(Data items)
-=-=-=-=-

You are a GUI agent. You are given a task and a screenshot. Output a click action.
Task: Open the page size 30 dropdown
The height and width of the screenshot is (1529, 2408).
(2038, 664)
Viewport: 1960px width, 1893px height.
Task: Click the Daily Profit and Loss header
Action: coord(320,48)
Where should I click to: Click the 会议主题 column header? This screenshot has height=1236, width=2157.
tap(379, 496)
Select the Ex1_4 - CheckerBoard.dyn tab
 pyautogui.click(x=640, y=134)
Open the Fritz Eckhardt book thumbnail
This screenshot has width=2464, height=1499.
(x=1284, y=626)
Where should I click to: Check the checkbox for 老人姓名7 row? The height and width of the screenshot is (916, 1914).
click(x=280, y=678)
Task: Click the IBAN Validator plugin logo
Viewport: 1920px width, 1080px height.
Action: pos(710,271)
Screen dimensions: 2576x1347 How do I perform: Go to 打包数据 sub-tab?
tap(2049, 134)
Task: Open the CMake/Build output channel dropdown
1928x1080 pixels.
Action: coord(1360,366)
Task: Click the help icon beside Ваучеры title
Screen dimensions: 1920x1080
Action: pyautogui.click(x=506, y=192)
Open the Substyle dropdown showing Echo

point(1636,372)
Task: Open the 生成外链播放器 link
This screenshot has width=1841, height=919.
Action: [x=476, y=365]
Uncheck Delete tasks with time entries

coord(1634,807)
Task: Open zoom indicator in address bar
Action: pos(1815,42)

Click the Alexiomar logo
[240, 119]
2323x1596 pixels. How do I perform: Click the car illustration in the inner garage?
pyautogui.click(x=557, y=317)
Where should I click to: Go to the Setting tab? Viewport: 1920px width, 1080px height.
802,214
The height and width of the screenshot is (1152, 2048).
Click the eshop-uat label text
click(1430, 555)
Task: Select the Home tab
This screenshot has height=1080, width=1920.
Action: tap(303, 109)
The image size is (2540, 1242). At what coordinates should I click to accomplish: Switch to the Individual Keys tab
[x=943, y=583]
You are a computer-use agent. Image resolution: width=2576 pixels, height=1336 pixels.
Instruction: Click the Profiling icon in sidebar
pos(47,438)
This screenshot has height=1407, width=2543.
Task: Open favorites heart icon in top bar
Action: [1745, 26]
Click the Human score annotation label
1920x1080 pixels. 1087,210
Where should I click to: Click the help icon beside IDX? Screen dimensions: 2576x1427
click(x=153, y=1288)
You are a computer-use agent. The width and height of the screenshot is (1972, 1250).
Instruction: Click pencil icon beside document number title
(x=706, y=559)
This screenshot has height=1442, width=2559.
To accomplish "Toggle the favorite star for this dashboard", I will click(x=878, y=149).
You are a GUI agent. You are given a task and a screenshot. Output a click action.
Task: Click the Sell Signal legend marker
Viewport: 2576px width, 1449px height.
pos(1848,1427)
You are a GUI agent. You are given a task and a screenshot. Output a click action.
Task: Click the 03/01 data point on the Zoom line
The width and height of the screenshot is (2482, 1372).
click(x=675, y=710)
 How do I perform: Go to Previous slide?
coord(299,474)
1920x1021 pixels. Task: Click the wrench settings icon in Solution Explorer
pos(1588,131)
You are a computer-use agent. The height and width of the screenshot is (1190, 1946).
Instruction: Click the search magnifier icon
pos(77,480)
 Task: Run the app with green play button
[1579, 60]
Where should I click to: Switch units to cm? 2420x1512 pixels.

-=-=-=-=-

#### Problem
All the records above need to be set down again exactly as they were given.

#### Written solution
You are a GUI agent. You are given a task and a screenshot. Output a click action.
Task: Open the page size 30 dropdown
The height and width of the screenshot is (1529, 2408).
(2038, 664)
Viewport: 1960px width, 1893px height.
Task: Click the Daily Profit and Loss header
Action: coord(320,48)
Where should I click to: Click the 会议主题 column header? This screenshot has height=1236, width=2157.
tap(379, 496)
Select the Ex1_4 - CheckerBoard.dyn tab
 pyautogui.click(x=640, y=134)
Open the Fritz Eckhardt book thumbnail
This screenshot has width=2464, height=1499.
(x=1284, y=626)
Where should I click to: Check the checkbox for 老人姓名7 row? The height and width of the screenshot is (916, 1914).
click(x=280, y=678)
Task: Click the IBAN Validator plugin logo
Viewport: 1920px width, 1080px height.
Action: pos(710,271)
Screen dimensions: 2576x1347 How do I perform: Go to 打包数据 sub-tab?
tap(2049, 134)
Task: Open the CMake/Build output channel dropdown
1928x1080 pixels.
Action: coord(1360,366)
Task: Click the help icon beside Ваучеры title
Screen dimensions: 1920x1080
Action: pyautogui.click(x=506, y=192)
Open the Substyle dropdown showing Echo

point(1636,372)
Task: Open the 生成外链播放器 link
This screenshot has width=1841, height=919.
Action: [x=476, y=365]
Uncheck Delete tasks with time entries

coord(1634,807)
Task: Open zoom indicator in address bar
Action: pos(1815,42)

Click the Alexiomar logo
[240, 119]
2323x1596 pixels. How do I perform: Click the car illustration in the inner garage?
pyautogui.click(x=557, y=317)
Where should I click to: Go to the Setting tab? Viewport: 1920px width, 1080px height.
802,214
The height and width of the screenshot is (1152, 2048).
Click the eshop-uat label text
click(1430, 555)
Task: Select the Home tab
This screenshot has height=1080, width=1920.
Action: tap(303, 109)
The image size is (2540, 1242). At what coordinates should I click to accomplish: Switch to the Individual Keys tab
[x=943, y=583]
You are a computer-use agent. Image resolution: width=2576 pixels, height=1336 pixels.
Instruction: Click the Profiling icon in sidebar
pos(47,438)
This screenshot has height=1407, width=2543.
Task: Open favorites heart icon in top bar
Action: [1745, 26]
Click the Human score annotation label
1920x1080 pixels. 1087,210
Where should I click to: Click the help icon beside IDX? Screen dimensions: 2576x1427
click(x=153, y=1288)
You are a computer-use agent. The width and height of the screenshot is (1972, 1250).
Instruction: Click pencil icon beside document number title
(x=706, y=559)
This screenshot has height=1442, width=2559.
To accomplish "Toggle the favorite star for this dashboard", I will click(x=878, y=149).
You are a GUI agent. You are given a task and a screenshot. Output a click action.
Task: Click the Sell Signal legend marker
Viewport: 2576px width, 1449px height.
pos(1848,1427)
You are a GUI agent. You are given a task and a screenshot. Output a click action.
Task: Click the 03/01 data point on the Zoom line
The width and height of the screenshot is (2482, 1372).
click(x=675, y=710)
 How do I perform: Go to Previous slide?
coord(299,474)
1920x1021 pixels. Task: Click the wrench settings icon in Solution Explorer
pos(1588,131)
You are a computer-use agent. The height and width of the screenshot is (1190, 1946).
Instruction: Click the search magnifier icon
pos(77,480)
 Task: Run the app with green play button
[1579, 60]
Where should I click to: Switch units to cm? 2420x1512 pixels.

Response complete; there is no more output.